Credit: JOHN FOXX IMAGES

Now that the human genome has been sequenced, researchers — aided by the rapid development of high-throughput sequencing platforms, as well as other large data analysis systems — can begin to track and understand all genetic changes occurring within a specific type of tumour.

The Cancer Genome Atlas aims to discover and catalogue major cancer-causing genomic alterations by assessing multiple human tumour samples. Glioblastoma, the most common primary brain tumour in adults, is one of the first tumour types to be analysed. DNA and RNA extracted from 206 samples of primary glioblastoma, including 21 samples from patients who had been treated for their disease, were analysed for DNA methylation status and copy number aberrations, as well as coding and non-coding RNA expression. These integrative analyses identified alterations in genes known to be causative in this disease, such as receptor tyrosine kinases (in particular Erbb family members), those that are part of the phosphoinositide 3-kinase pathway ( PIK3CA and, surprisingly, PIK3R1 ) and components of the p53 and RB tumour suppressor pathways. However, novel alterations were also seen, such as homozygous deletion of NF1 and PARK2 and amplification of AKT3 . Of these tumour samples 91 (including 19 treated) were selected for sequencing to determine somatic mutations in 601 selected genes. Of these, 223 genes were found to have non-silent mutations, 79 of which had more than one mutation. Interestingly, the mutation rate differed markedly between untreated and treated patients, with 7 of the treated patients having a hypermutated phenotype. Importantly, an unexpected relationship was observed between methylation of the MGMT promoter (a DNA repair enzyme), patients with a hypermutator phenotype who were previously treated with alkylating therapy (temozolomide and/or CCNU), and disruption of the DNA mismatch repair pathway (6 out of 7 of the hypermutated tumours). Thus, although methylation of MGMT predicts sensitivity to temozolomide, this type of treatment seems to select for disruption of the mismatch repair pathway as a mechanism of resistance. Given that temozolomide is part of the current standard of care for patients with glioblastoma, this finding, if proved, will have significant clinical impact.

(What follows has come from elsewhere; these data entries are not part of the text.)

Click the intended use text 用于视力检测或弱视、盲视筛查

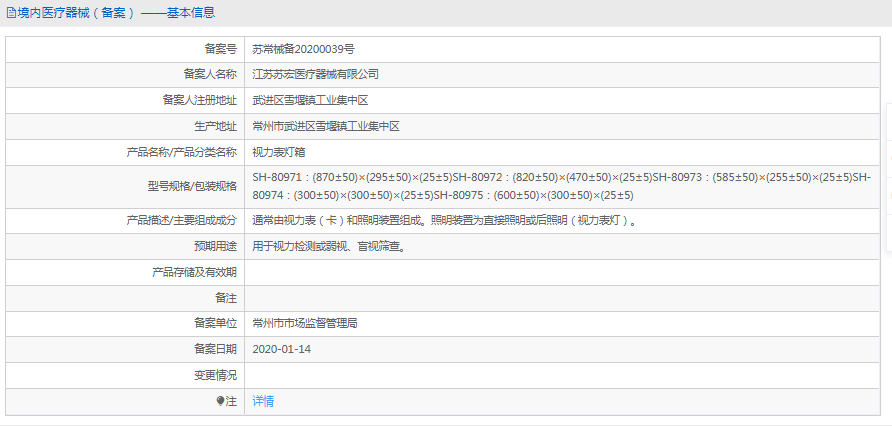(328, 247)
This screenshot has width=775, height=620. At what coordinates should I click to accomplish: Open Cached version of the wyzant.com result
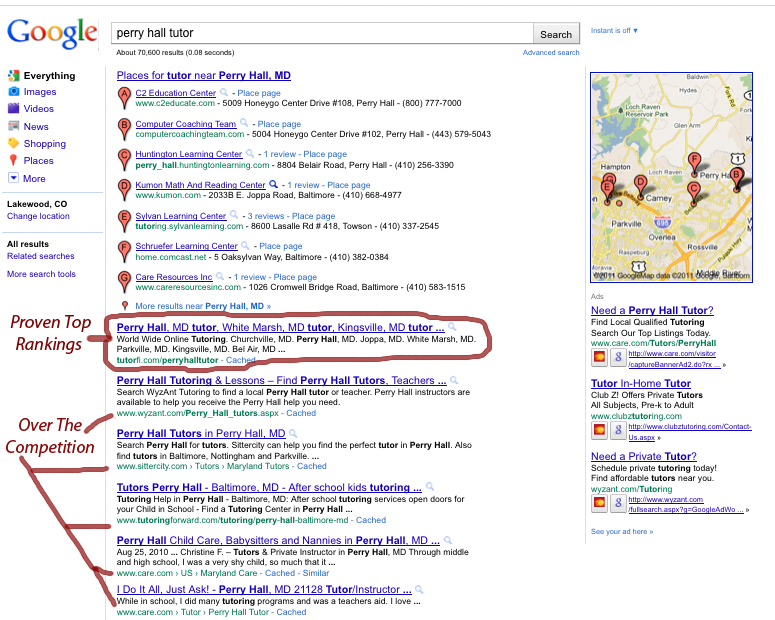[x=300, y=412]
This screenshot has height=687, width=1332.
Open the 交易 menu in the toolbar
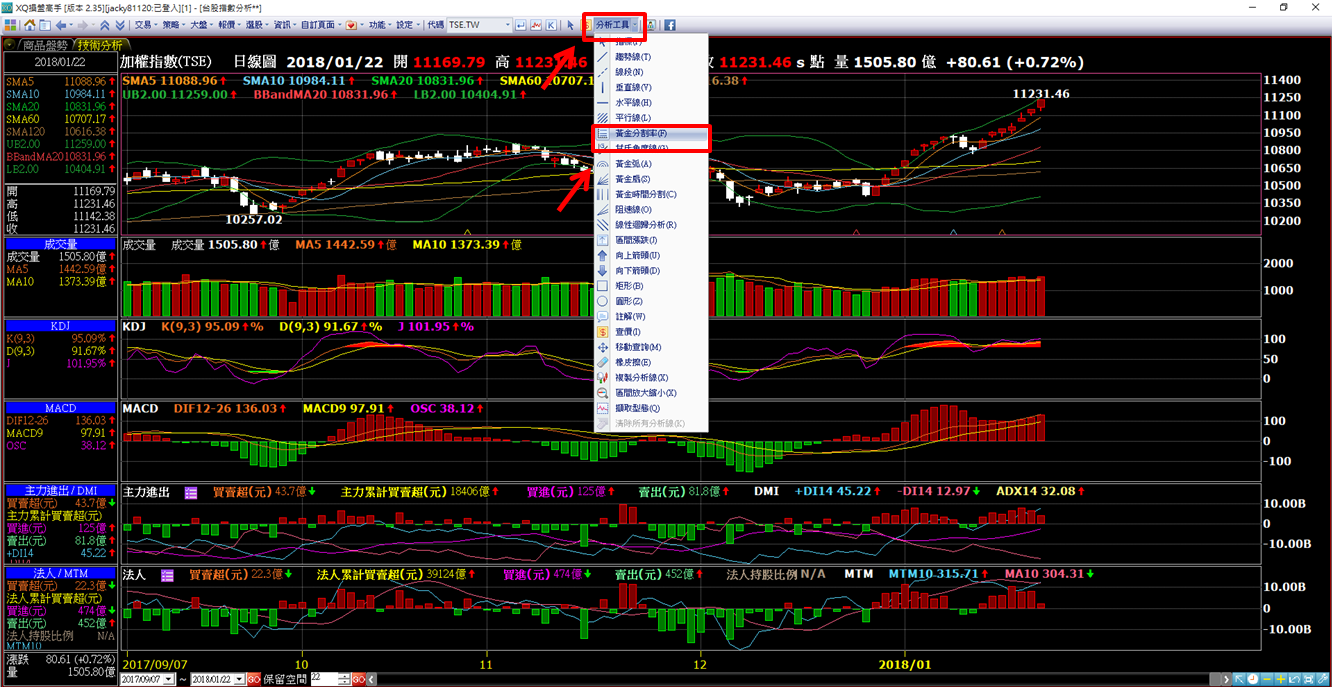145,25
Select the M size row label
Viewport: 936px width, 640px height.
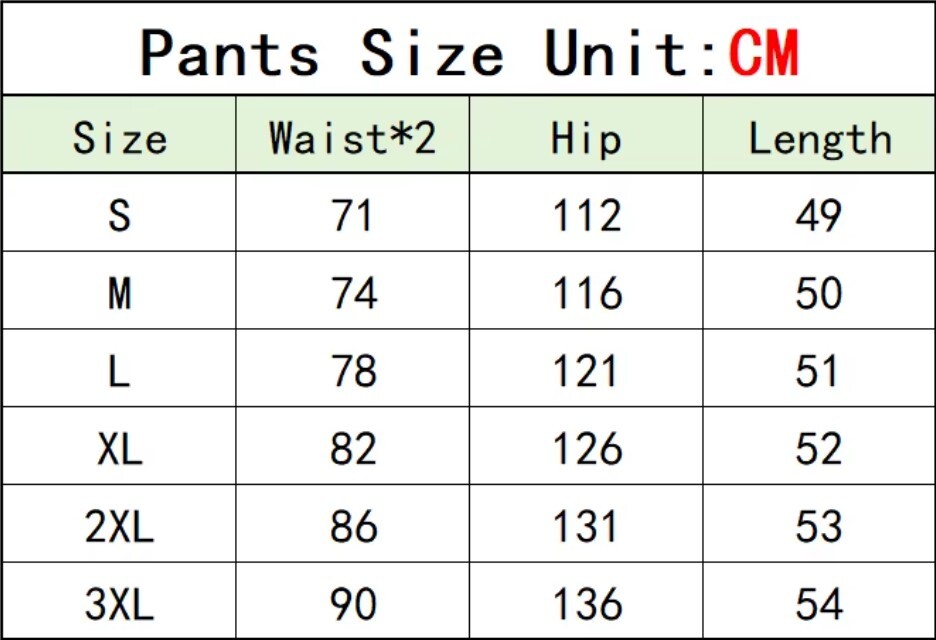(119, 293)

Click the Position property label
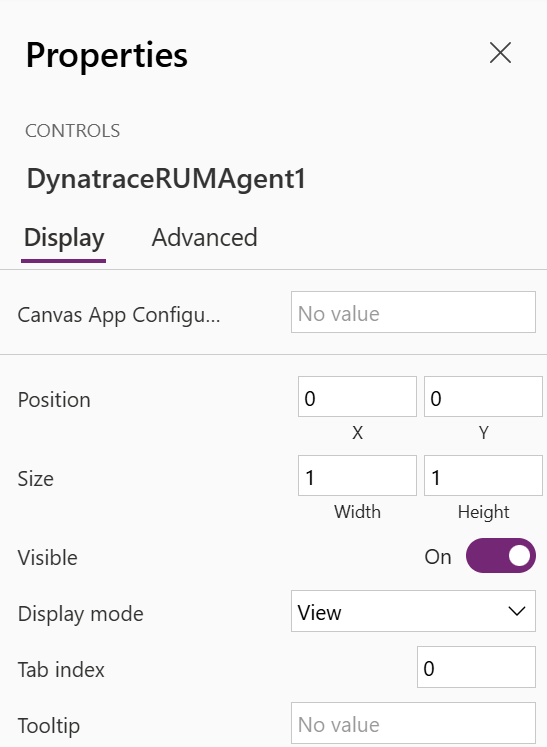[54, 400]
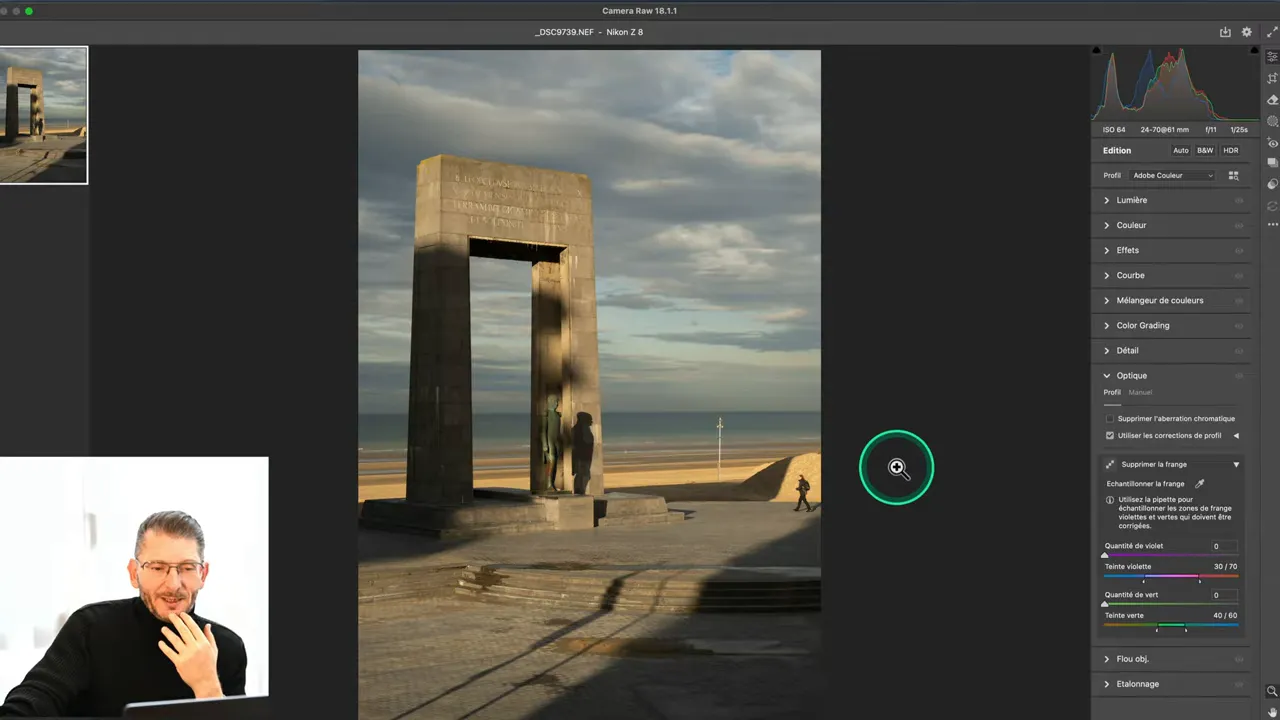Select the Red eye removal tool
Screen dimensions: 1280x720
point(1272,141)
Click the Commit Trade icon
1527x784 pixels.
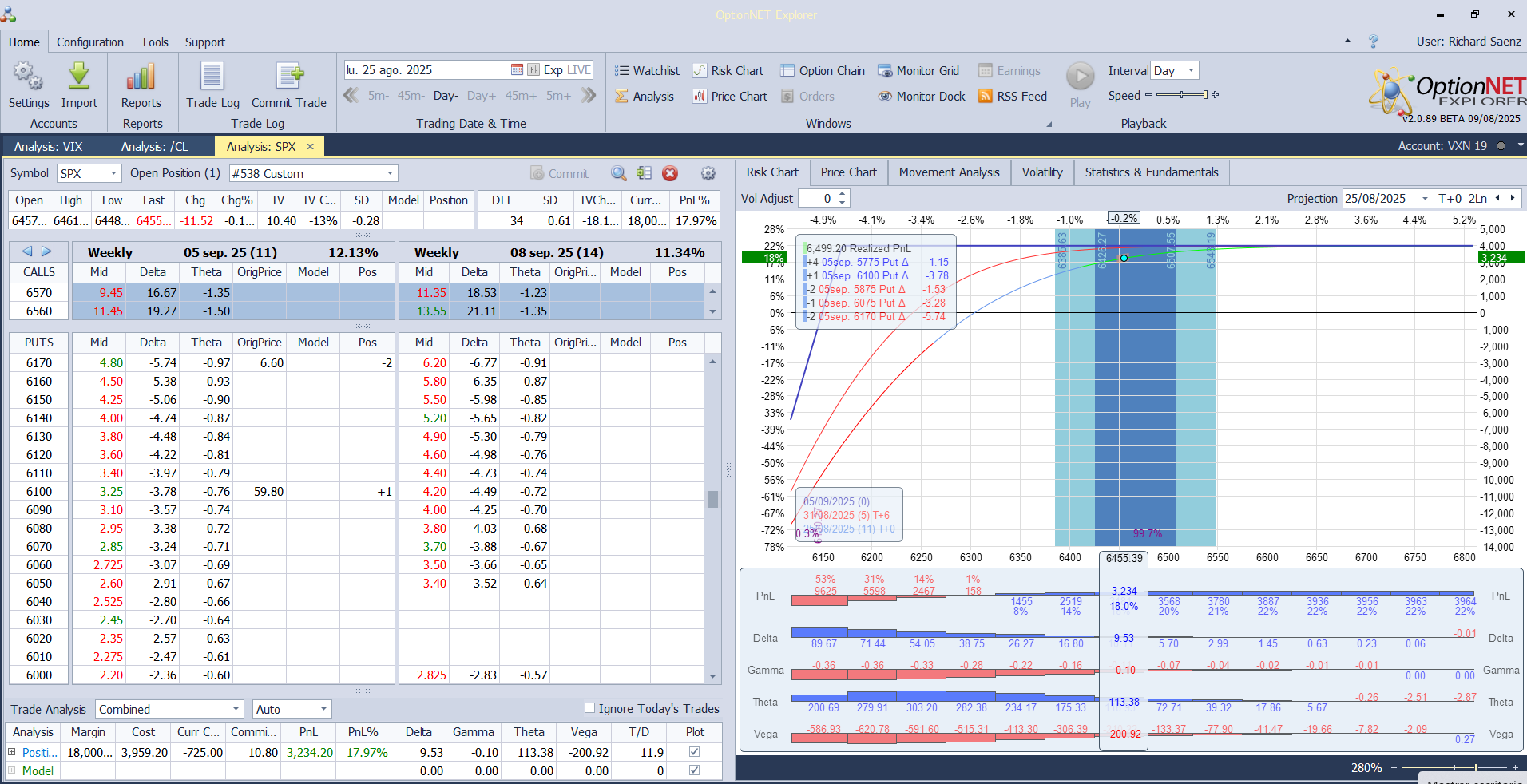[289, 77]
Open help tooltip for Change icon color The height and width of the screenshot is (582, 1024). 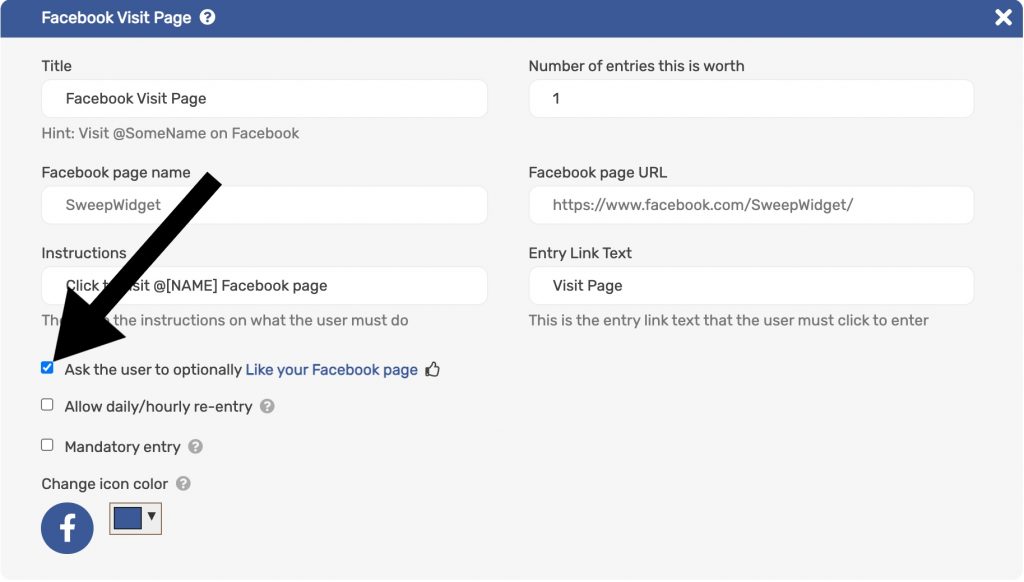pos(184,484)
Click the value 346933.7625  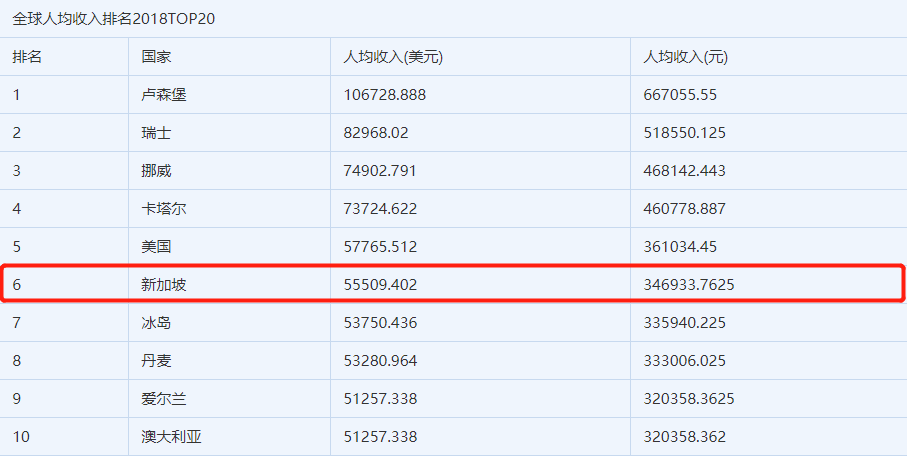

Another consortium of researchers, including Bert Vogelstein, Victor Velculescu and Kenneth Kinzler, used sequencing and gene expression analyses to investigate mutations in glioblastoma and pancreatic cancer. Using 22 human glioblastoma samples, they sequenced 20,661 protein-coding genes and analysed the same samples for genomic changes as well as gene expression changes. They noted that the sample from the one patient who had been treated with temozolomide and radiation had 17-fold more alterations than the untreated patients and that the mutation spectrum was also dramatically different. Analysis of the 21 untreated samples showed that 685 genes had one or more non-silent mutations, with a mean of 47 mutations per tumour. This was less than previously established for colorectal or breast tumours, suggesting that glioblastoma arises after fewer cell divisions than these epithelial cancers. Combined assessment of the sequencing, copy number and gene expression data identified the mutations most likely to drive cancer development. These included changes to genes involved in the pathways mentioned above as well as changes in genes that regulate neuronal cell-specific functions such as synaptic transmission and axonal guidance. Analysis of the individual gene data showed that isocitrate dehydrogenase 1 ( IDH1 ), which is involved in the regulation of oxidative damage through production of NADPH, was mutated in 12% of all samples analysed. Of interest is the fact that this gene seems to be more often mutated in young patients (<35 years) and this correlated with an improved prognosis.

A similar series of analyses in 24 advanced pancreatic adenocarcinoma samples showed that 1,327 of the 20,661 genes sequenced had at least one mutation, with a mean of 48 per tumour. Interestingly, large genomic deletions are commonly found in pancreatic tumours, with CDKN2A (encoding INK4A and ARF), TP53 and SMAD4 being the most likely tumour suppressors to be selected against. Analysis of driver mutations identified a number of genes known to be associated with pancreatic cancer and many that are not. Differential gene expression analyses also showed that 541 genes were overexpressed, 54 of which encode secreted or cell surface proteins, making them potential diagnostic markers and therapeutic targets. The authors developed an algorithm to link the genetic mutations to different cellular pathways and found that, although there are 12 core signalling pathways and processes that are disrupted in pancreatic cancer, the genetic changes responsible for them vary widely between individual tumours. Therefore, agents that target a pathway rather than a gene are likely to be more effective for the treatment of this cancer.

All three papers clearly show that unbiased systematic approaches can lead to a more comprehensive understanding of the changes that occur during tumour development and treatment.